2024-11-05 - 4.1.34 - fix(connector)

Remove unused typedrequest implementation in cloudlyconnector

• Removed commented out code that initialized typedrequest in CloudlyConnector.

2024-11-05 - 4.1.33 - fix(core)

Updated dependencies and improved npm preparation logic.

• Updated @git.zone/tsbuild from ^2.1.84 to ^2.2.0.
• Updated @git.zone/tsrun from ^1.2.49 to ^1.3.3.
• Updated @types/node from ^22.7.9 to ^22.8.7.
• Updated @serve.zone/api from ^1.2.1 to ^4.3.1.
• Improved npm preparation logic to handle empty tokens gracefully.

2024-10-23 - 4.1.32 - fix(dependencies)

Update project dependencies to latest versions

• Updated development dependencies, including @git.zone/tsbuild and @git.zone/tsrun.
• Updated production dependencies such as @api.global/typedrequest and @push.rocks/smartfile.

2022-10-24 - 4.0.11 - prerelease

now includes a precheck for more generic runner execution

• Implemented a precheck feature for runners.

2022-10-09 to 2022-10-11 - 4.0.0 to 4.0.10 - migration

internal migrations and fixes

• Major switch to ESM style module: BREAKING CHANGE.
• Multiple fixes in core functionalities and module updates.

2019-11-26 - 3.1.73 - fixes

correctly setting npm cache and other updates

• Ensured correct npm cache setting during preparation.
• Various core updates.

2018-12-23 - 3.1.19 - privacy updates

enhanced mirroring controls for private code

• Now refusing to mirror private code.

2018-11-24 - 3.1.2 - ci improvement

removed unnecessary build dependency

• Removed npmts build dependency in CI pipeline.

2018-09-22 - 3.0.59 - enhancement

integrated smartlog for improved logging

• Logs now utilize smartlog for better management.

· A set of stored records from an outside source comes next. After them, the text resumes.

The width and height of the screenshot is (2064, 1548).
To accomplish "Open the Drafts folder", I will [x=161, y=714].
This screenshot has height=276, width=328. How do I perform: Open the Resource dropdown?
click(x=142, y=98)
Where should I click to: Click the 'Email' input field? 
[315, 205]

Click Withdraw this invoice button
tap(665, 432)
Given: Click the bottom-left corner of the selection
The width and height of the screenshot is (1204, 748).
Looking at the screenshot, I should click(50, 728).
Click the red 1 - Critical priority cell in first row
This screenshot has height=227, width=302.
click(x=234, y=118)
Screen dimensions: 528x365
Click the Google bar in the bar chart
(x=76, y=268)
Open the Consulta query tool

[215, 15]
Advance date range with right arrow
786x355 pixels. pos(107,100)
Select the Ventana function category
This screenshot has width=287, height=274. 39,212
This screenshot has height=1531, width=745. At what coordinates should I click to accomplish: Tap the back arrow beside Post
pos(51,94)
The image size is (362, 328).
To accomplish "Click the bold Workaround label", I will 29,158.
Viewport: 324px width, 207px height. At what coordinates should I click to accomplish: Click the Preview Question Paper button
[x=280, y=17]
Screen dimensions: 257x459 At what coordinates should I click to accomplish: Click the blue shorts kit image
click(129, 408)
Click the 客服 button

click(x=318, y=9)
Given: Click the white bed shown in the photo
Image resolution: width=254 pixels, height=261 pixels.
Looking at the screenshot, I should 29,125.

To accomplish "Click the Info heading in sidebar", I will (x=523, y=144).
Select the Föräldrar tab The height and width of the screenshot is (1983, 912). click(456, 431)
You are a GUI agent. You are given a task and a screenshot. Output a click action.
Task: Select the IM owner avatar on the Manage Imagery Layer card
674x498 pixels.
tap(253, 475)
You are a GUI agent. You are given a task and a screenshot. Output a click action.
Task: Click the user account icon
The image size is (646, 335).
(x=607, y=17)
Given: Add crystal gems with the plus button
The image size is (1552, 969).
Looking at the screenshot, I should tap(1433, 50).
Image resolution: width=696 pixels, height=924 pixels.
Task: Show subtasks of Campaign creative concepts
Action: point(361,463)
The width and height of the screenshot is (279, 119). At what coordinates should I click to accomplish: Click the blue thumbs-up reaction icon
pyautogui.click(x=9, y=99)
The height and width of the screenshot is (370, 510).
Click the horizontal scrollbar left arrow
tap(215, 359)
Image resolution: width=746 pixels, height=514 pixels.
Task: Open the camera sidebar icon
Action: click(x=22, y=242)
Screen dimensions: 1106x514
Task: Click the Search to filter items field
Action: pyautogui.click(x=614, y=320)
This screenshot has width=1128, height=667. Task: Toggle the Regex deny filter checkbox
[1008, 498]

2017-09-08 - 3.0.14 - analytics

added analytics features

• Enabled analytics throughout the system.

2017-08-29 - 3.0.9 - docker enhancements

docker improvements and build args implementation

• Implemented working dockerBuildArgEnvMap.

2017-07-27 - 2.4.0 - stability improvements

various updates to stabilize the environment

• Fixed npmci versioning issues.

2016-11-25 - 2.3.24 - global tools

improved handling for global tool installations

• Improved install handling for needed global tools.